Real women, perhaps subconsciously, mirror the lives that celebrities lead. Women like Angelina Jolie have a lot to do with the fact that single motherhood is far more accepted today than it was twenty years ago — or even ten years ago. So when middle-aged single women decide that they must have children, there’s nothing or no one who will stop them. Cosmo interviewed Jane Mattes, the director of Single Mothers By Choice, and together, they championed the idea of redefining the structure of America’s families.
[T]he idea of “family” has changed drastically over recent years, and people have a more flexible view–whether it’s kids being raised by unmarried couples, gay couples, or single parents. “A large number of us have also witnessed our parents go through a nasty divorce or had absentee fathers, so that intact nuclear family just isn’t the model anymore,” says Mattes. The result: single motherhood is a growing trend.

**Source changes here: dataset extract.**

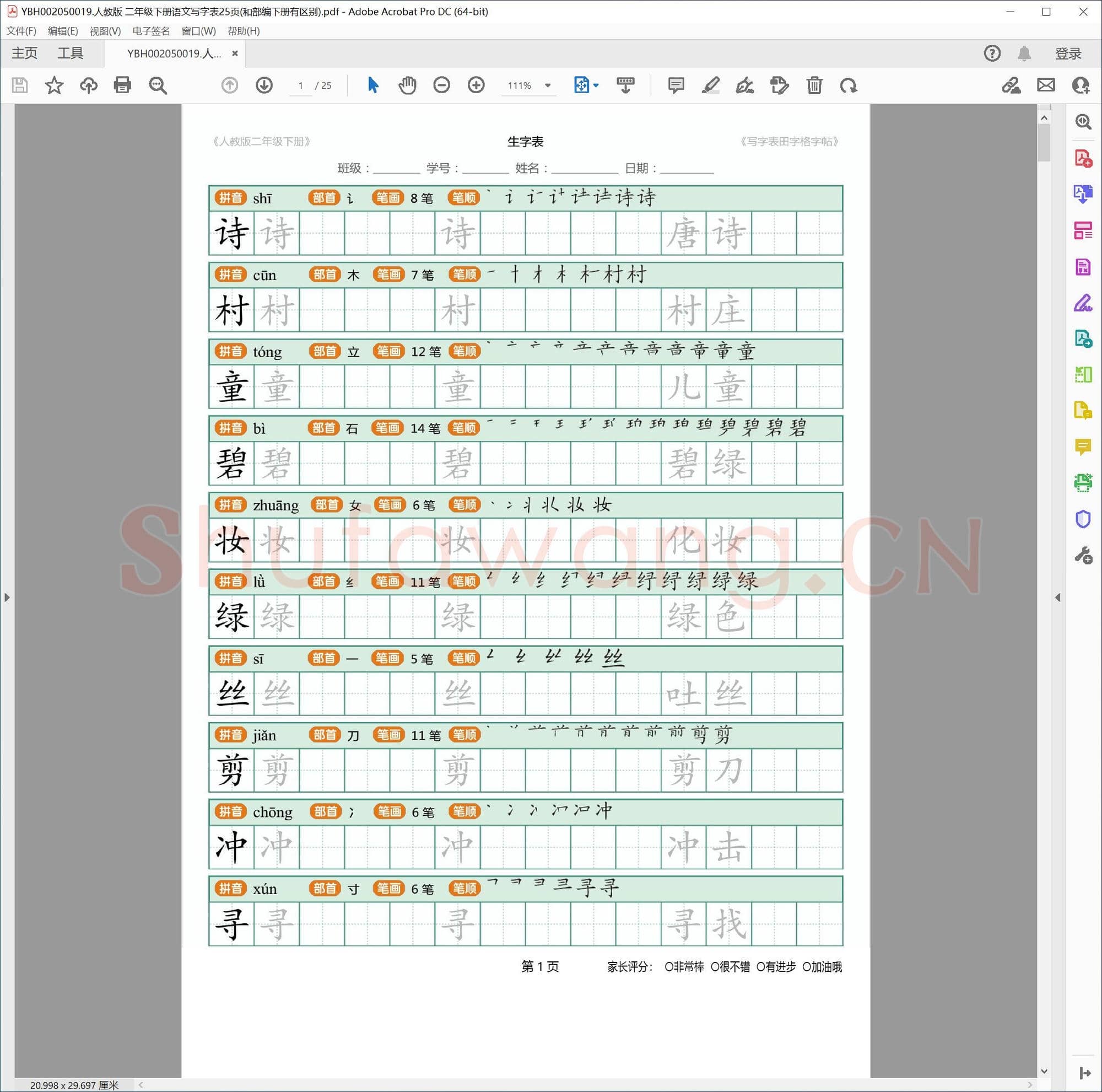1102x1092 pixels.
Task: Switch to the 工具 tab
Action: pos(71,53)
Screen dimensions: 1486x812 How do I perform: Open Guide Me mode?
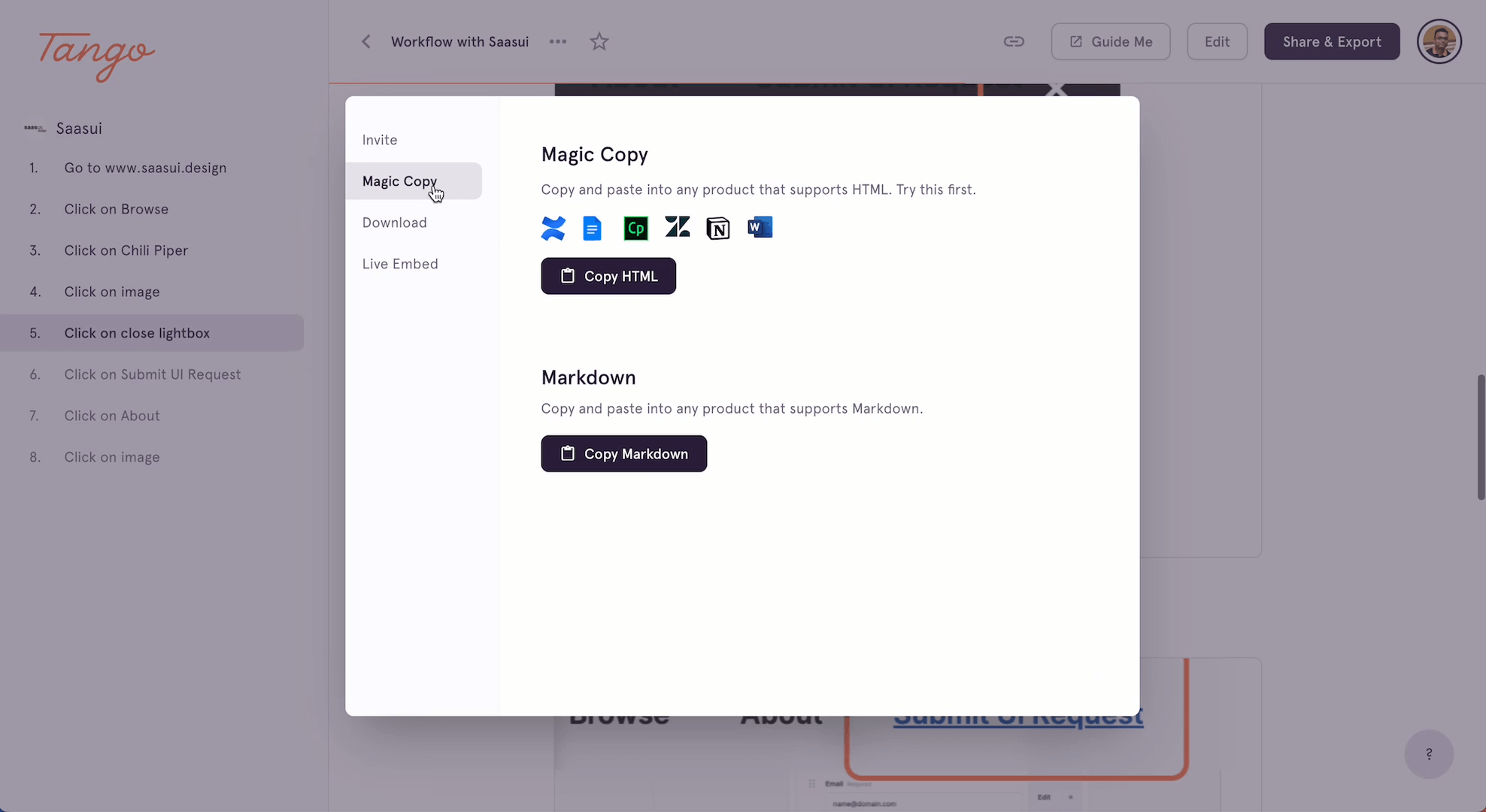pos(1110,42)
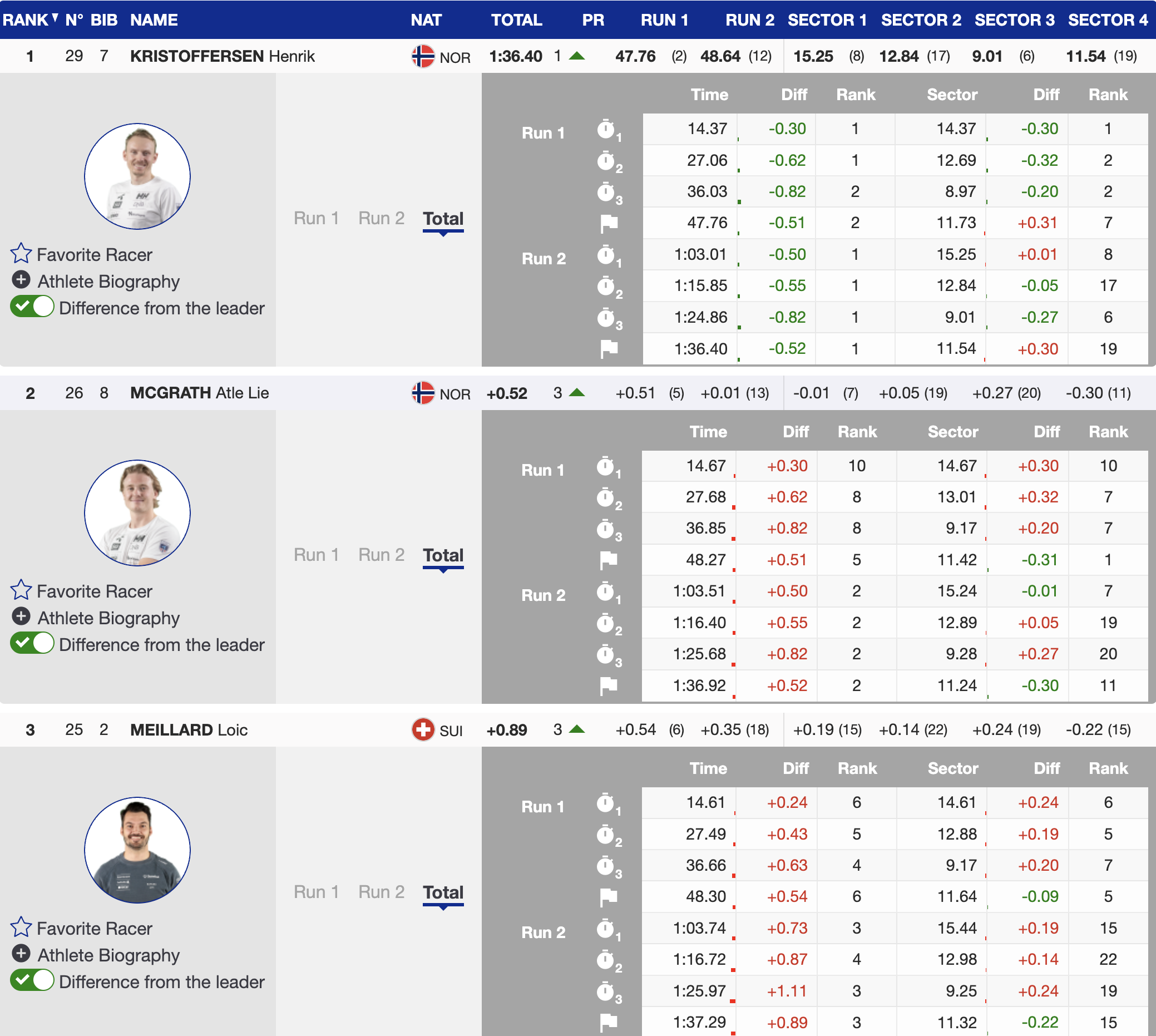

Notice how nowhere in that paragraph was a married couple mentioned — and how the destruction of the American nuclear family is presented as a good thing. Many people grew up with absentee fathers, so the answer is to raise children without any father at all? And of course, we haven’t seen what the long-term results of these experimental families will be. But that wouldn’t stop Cosmo and Mattes from championing the destruction of nuclear families. Nuclear families, at least, are proven to give parents the best chance of raising healthy, well-adjusted children. A family with a married mother and father is the best family a child can have, but why bother with that when there’s a social engineering agenda to push?
The whole problem with this kind of thing stems from the fact that it starts with well-to-do people. A couple of years ago there was an article about a woman, I can’t remember the whole story, but after she had had one or two children for a while, she decided she was going to write a book on how to be a good mother while having a career, too. This woman had a total of FIVE other women who helped take care of her children (and perhaps her house – don’t remember). How can she possibly give other people advice if she can’t do the job herself?
Other women see what these women of means do without seeing all the help they have by virtue of their money, and think they can do the same thing. Then, after they have raised a child with virtually no parental involvement, or else after having gone on Welfare, with its own attendant problems, so they can raise the child themselves, they wonder how they have raised a little monster.